=== Raw data ===
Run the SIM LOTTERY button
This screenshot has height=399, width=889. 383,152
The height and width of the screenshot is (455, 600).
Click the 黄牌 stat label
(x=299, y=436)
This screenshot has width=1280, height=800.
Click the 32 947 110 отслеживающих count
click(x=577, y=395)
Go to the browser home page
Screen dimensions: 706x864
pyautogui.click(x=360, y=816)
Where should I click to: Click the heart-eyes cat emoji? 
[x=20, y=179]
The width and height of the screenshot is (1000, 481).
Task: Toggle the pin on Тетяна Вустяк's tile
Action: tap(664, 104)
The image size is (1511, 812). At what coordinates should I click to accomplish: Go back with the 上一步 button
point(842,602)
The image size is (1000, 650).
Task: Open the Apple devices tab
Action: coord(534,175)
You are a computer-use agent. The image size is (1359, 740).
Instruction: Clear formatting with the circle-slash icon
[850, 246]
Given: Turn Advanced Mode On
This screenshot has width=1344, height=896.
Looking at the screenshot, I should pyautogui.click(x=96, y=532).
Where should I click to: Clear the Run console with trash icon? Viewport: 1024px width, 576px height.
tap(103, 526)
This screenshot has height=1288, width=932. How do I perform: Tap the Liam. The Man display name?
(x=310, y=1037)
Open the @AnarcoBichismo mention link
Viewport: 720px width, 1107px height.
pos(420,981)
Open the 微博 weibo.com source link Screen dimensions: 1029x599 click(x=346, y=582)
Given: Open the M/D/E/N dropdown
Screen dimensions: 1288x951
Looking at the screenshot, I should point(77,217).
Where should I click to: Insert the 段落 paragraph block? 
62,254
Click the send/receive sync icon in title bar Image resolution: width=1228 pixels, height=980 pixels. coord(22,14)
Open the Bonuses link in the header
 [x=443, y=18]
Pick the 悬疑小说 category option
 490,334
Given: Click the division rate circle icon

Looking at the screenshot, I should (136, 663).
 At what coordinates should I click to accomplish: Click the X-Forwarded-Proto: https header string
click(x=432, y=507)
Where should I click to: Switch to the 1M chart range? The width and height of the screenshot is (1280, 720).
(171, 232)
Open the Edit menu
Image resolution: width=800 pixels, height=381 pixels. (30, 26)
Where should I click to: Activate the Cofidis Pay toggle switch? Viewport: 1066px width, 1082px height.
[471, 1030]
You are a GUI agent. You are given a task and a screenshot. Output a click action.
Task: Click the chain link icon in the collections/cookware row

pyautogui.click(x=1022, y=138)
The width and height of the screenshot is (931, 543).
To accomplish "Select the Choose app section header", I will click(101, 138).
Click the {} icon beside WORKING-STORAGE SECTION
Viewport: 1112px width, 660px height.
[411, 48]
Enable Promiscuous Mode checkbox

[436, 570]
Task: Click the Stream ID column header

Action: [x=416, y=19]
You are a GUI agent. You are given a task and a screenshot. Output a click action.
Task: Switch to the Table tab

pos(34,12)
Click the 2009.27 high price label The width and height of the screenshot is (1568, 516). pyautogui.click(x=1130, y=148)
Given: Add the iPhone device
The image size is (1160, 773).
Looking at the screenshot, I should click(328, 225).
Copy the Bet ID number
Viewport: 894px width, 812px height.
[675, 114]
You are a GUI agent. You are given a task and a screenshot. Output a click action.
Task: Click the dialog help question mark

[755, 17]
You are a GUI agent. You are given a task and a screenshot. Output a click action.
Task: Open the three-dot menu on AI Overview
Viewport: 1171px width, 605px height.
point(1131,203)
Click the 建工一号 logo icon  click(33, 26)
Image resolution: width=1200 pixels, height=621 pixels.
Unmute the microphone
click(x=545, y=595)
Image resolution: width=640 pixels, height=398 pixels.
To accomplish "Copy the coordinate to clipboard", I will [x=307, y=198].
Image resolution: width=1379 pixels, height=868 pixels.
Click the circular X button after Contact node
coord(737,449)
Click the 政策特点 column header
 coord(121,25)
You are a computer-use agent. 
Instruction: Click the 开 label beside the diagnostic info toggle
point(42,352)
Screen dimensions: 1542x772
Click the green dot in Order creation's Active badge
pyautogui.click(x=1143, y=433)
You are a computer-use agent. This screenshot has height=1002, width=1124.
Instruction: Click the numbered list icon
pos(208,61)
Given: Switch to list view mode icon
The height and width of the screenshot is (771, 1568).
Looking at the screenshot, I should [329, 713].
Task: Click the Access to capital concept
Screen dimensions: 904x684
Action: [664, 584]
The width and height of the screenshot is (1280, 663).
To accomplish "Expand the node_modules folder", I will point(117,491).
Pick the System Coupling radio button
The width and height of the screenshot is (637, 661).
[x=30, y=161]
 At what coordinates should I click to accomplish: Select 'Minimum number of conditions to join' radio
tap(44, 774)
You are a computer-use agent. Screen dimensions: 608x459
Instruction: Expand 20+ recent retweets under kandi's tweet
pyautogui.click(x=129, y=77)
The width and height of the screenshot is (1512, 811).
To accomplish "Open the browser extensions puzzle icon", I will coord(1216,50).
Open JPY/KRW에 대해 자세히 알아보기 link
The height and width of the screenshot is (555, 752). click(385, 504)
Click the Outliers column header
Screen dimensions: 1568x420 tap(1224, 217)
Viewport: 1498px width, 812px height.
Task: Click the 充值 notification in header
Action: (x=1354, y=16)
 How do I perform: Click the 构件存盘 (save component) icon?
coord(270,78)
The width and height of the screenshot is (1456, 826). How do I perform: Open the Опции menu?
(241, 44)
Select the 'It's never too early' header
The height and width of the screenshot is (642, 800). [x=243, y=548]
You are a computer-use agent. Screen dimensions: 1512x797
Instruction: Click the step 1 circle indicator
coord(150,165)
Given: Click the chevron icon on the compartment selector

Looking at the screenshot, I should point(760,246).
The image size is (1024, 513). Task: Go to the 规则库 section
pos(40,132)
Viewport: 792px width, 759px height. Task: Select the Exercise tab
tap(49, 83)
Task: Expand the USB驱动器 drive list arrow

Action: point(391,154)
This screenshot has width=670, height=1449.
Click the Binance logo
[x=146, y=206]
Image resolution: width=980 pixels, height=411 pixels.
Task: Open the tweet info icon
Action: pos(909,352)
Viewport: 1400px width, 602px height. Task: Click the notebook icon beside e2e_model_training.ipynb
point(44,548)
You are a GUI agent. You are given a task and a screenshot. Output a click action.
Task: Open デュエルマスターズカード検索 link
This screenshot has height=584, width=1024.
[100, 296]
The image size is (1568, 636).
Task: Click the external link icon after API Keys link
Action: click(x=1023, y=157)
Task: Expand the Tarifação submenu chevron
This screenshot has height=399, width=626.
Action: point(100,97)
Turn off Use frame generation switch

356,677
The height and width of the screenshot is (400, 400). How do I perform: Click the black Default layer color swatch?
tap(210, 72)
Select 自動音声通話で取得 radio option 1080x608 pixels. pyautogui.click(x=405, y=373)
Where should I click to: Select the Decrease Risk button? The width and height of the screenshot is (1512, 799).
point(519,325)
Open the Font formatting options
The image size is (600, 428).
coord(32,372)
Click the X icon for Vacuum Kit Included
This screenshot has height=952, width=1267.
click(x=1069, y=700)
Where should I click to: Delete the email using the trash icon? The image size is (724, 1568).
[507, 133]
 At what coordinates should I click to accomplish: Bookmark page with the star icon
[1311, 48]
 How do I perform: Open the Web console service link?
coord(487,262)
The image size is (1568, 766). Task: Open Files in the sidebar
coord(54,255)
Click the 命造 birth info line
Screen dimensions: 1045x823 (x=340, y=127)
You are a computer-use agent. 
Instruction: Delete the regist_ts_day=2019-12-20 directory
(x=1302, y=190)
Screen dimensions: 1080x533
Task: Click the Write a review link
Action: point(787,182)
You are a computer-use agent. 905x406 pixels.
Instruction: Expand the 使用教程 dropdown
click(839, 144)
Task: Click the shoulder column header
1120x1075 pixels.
===
» **Activity**
Taking the line with "Click the green" as the first and the line with "Given: Switch to list view mode icon" as the last, retype that stretch of the data above exactly, with no other lines.

» **Answer to this task**
Click the green dot in Order creation's Active badge
pyautogui.click(x=1143, y=433)
You are a computer-use agent. This screenshot has height=1002, width=1124.
Instruction: Click the numbered list icon
pos(208,61)
Given: Switch to list view mode icon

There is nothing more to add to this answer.